Effects of various generations of iterative CT reconstruction algorithms on low-contrast detectability as a function of the effective abdominal diameter: A quantitative task-based phantom study

Abstract

PurposeTo investigate how various generations of iterative reconstruction (IR) algorithms impact low-contrast detectability (LCD) in abdominal computed tomography (CT) for different patient effective diameters, using a quantitative task-based approach. MethodsInvestigations were performed using an anthropomorphic abdominal phantom with two optional additional rings to simulate varying patient effective diameters (25, 30, and 35 cm), and containing multiple spherical targets (5, 6, and 8 mm in diameter) with a 20-HU contrast difference. The phantom was scanned using routine abdominal protocols (CTDIvol, 5.9–16 mGy) on four CT systems from two manufacturers.

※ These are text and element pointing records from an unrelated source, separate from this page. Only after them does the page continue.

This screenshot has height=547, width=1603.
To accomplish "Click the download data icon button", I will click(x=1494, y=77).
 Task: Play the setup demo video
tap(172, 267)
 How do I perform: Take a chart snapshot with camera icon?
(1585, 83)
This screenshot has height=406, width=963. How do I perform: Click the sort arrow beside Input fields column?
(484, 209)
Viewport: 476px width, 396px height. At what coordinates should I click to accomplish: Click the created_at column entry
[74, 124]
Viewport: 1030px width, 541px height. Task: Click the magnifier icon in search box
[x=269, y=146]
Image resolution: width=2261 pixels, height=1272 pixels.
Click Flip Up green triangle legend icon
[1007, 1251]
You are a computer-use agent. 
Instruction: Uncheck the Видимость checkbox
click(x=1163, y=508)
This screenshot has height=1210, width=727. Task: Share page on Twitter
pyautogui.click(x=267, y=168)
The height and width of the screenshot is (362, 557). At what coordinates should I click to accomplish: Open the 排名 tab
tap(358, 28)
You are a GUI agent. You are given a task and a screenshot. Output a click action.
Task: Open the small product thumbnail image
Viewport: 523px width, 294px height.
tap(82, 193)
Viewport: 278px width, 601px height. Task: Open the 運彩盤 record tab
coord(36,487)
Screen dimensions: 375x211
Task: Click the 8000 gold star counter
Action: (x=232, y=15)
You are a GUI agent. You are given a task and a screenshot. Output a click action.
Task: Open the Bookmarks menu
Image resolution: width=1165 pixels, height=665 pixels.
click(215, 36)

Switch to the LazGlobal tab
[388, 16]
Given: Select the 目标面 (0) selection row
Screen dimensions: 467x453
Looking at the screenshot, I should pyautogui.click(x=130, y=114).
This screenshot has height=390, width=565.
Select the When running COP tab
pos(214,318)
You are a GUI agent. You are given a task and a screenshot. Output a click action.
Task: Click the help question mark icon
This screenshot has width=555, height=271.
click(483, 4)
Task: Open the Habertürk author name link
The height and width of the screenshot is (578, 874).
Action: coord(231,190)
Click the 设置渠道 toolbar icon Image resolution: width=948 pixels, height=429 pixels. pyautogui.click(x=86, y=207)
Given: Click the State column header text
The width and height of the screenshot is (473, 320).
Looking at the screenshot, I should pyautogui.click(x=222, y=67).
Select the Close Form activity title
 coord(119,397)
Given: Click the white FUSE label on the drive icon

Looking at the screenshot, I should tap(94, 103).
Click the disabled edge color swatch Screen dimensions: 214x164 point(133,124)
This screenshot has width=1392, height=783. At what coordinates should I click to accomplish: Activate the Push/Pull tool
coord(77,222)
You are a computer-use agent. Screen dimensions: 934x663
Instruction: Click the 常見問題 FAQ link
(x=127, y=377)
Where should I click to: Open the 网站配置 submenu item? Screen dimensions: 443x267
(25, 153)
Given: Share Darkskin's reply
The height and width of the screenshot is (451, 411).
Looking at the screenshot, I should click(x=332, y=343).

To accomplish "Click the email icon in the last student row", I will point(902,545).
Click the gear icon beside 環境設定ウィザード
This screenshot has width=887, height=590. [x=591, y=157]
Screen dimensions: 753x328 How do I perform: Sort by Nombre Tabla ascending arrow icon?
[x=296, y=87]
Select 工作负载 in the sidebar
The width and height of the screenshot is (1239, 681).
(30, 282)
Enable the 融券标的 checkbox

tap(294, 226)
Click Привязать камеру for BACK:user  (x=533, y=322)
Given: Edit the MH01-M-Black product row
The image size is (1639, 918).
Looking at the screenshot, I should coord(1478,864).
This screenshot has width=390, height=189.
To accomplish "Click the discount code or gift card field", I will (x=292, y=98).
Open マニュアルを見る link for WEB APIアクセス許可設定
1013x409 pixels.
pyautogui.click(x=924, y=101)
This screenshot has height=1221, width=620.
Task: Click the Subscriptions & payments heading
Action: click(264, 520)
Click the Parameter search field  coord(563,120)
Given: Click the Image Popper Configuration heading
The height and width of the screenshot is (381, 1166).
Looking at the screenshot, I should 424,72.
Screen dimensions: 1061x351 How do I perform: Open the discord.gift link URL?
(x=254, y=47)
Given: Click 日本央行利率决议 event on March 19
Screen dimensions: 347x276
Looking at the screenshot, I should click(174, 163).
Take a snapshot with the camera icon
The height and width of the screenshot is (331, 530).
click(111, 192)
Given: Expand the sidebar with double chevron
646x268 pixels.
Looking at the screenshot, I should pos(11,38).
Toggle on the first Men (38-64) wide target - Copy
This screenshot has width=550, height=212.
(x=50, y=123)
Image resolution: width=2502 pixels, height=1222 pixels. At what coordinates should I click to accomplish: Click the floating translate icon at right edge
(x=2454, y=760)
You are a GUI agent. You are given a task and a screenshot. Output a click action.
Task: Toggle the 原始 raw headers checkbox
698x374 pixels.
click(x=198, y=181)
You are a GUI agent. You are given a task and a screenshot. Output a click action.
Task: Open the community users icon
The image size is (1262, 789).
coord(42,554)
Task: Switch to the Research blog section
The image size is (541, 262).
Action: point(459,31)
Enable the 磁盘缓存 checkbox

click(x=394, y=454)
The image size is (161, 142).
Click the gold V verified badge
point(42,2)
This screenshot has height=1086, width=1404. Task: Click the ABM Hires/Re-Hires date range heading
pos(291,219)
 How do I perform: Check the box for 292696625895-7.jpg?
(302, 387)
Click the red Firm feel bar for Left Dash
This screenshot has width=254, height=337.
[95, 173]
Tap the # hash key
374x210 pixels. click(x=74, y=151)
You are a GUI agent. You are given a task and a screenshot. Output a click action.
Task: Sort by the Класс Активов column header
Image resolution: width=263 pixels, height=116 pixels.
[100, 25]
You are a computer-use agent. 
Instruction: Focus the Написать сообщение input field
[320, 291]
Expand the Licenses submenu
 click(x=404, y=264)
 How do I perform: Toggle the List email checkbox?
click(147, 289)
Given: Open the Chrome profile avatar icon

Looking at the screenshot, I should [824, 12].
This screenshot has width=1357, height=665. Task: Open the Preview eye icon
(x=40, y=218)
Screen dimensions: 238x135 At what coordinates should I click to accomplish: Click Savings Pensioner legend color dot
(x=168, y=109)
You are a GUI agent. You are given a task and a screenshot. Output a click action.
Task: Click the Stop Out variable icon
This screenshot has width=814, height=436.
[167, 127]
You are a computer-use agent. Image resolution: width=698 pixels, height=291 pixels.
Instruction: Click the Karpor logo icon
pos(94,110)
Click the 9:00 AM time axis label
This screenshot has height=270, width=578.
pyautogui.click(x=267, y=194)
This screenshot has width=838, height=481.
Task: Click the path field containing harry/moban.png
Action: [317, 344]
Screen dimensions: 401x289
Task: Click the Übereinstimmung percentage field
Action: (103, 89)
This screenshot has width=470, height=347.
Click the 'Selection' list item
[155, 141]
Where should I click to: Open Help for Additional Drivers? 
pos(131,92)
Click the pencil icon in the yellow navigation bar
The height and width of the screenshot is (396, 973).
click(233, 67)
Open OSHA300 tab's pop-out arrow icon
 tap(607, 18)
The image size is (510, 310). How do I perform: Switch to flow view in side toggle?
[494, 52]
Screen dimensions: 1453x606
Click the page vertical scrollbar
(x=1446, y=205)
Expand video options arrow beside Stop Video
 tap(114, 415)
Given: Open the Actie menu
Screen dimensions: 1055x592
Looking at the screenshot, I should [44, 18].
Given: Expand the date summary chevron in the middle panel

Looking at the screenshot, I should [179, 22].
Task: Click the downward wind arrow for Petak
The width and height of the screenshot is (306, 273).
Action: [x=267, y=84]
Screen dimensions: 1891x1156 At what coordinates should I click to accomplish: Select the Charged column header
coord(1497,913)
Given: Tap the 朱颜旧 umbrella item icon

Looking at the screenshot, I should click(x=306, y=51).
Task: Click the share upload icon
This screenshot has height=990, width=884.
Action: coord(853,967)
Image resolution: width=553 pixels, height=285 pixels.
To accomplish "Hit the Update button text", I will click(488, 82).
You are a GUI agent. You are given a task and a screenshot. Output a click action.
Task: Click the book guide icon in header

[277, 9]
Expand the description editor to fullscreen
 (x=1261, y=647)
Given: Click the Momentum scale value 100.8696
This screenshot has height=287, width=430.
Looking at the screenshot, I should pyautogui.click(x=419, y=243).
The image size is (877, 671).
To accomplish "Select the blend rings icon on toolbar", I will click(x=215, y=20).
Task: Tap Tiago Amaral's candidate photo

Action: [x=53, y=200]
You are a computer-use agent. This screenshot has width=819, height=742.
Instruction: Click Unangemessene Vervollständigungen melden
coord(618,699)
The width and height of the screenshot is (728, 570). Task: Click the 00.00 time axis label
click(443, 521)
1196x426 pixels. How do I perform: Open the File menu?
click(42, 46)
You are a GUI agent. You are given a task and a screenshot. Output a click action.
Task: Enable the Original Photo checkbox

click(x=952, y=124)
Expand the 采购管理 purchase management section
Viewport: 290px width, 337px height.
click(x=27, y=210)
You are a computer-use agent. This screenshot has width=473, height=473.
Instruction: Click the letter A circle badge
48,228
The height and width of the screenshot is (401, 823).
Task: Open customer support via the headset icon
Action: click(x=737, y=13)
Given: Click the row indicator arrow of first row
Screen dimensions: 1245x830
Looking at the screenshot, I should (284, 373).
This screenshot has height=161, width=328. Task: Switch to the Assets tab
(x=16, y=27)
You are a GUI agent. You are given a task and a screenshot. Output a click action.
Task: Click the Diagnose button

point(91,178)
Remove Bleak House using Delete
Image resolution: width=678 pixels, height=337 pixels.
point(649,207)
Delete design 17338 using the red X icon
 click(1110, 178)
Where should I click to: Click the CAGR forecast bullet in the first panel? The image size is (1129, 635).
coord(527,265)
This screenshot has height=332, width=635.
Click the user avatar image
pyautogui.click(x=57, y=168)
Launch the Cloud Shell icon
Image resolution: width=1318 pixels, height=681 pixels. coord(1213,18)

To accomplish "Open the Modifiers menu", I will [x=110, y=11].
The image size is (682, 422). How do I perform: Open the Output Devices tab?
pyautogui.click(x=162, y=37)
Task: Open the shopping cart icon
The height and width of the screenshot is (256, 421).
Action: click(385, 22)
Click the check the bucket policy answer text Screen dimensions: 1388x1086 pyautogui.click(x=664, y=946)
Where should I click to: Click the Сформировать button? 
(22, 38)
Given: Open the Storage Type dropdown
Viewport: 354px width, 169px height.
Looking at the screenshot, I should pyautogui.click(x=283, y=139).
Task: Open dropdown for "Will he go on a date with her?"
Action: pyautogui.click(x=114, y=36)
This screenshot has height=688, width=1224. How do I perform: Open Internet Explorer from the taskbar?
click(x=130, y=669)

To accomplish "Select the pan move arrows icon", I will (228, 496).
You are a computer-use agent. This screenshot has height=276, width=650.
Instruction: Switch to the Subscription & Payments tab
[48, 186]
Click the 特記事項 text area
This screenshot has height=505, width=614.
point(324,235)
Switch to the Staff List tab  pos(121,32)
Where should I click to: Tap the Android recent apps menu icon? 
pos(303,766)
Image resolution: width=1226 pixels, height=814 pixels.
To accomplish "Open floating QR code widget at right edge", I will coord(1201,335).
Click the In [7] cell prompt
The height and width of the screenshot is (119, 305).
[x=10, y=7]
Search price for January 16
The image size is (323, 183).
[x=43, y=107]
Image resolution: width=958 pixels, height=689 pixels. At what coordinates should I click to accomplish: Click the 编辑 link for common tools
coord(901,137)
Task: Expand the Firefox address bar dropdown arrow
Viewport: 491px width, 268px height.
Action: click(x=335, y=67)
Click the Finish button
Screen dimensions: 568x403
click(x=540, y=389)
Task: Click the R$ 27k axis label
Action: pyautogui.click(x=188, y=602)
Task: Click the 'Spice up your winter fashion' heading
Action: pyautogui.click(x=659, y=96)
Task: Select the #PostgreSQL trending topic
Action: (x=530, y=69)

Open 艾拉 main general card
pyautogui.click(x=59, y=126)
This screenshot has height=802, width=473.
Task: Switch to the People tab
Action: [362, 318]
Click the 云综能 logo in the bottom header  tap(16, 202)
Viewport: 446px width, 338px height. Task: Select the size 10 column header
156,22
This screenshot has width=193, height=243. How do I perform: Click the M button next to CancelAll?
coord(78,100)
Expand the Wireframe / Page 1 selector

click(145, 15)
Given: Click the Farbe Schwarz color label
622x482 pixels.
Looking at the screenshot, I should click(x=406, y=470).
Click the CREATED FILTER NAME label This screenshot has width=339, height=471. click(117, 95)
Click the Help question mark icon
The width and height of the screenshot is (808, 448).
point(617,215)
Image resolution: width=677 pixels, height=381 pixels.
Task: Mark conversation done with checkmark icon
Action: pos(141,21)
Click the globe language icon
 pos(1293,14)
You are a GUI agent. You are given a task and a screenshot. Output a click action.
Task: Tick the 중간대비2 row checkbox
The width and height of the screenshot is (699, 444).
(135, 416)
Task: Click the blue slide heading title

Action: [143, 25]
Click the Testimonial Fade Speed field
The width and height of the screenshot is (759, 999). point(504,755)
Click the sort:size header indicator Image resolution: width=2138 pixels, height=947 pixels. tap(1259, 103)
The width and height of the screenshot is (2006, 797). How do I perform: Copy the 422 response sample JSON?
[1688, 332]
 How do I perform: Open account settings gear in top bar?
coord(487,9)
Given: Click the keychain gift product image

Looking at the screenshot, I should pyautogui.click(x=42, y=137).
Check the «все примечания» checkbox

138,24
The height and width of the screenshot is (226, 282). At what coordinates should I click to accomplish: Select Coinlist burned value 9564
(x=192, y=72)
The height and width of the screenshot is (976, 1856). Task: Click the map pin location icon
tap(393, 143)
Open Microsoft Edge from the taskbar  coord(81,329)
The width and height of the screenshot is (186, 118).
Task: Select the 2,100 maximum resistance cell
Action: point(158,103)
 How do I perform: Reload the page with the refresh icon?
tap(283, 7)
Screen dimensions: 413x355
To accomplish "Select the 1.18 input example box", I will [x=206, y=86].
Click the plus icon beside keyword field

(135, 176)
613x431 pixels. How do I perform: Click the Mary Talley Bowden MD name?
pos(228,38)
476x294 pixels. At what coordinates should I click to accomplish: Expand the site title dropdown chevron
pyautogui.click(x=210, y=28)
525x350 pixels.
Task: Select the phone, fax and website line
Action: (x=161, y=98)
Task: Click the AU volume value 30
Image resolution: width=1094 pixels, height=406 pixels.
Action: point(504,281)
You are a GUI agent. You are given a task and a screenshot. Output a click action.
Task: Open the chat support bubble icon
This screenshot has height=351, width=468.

Images were reconstructed using both filtered back-projection (FBP) and various IR algorithms: ASiR 50%, SAFIRE 3 (both statistical IRs), ASiR-V 50%, ADMIRE 3 (both partial model-based IRs), or Veo (full model-based IR). Section thickness/interval was 2/1 mm or 2.5/1.25 mm, except 0.625/0.625 mm for Veo. We assessed LCD using a channelized Hotelling observer with 10 dense differences of Gaussian channels, with the area under the receiver operating characteristic curve (AUC) as a figure of merit. ResultsFor the smallest phantom (25-cm diameter) and smallest lesion size (5-mm diameter), AUC for FBP and the various IR algorithms did not significantly differ for any of the tested CT systems. For the largest phantom (35-cm diameter), Veo yielded the highest AUC improvement (8.5%). Statistical and partial model-based IR algorithms did not significantly improve LCD. ConclusionIn abdominal CT, switching from FBP to IR algorithms offers limited possibilities for achieving significant dose reductions while ensuring a constant objective LCD.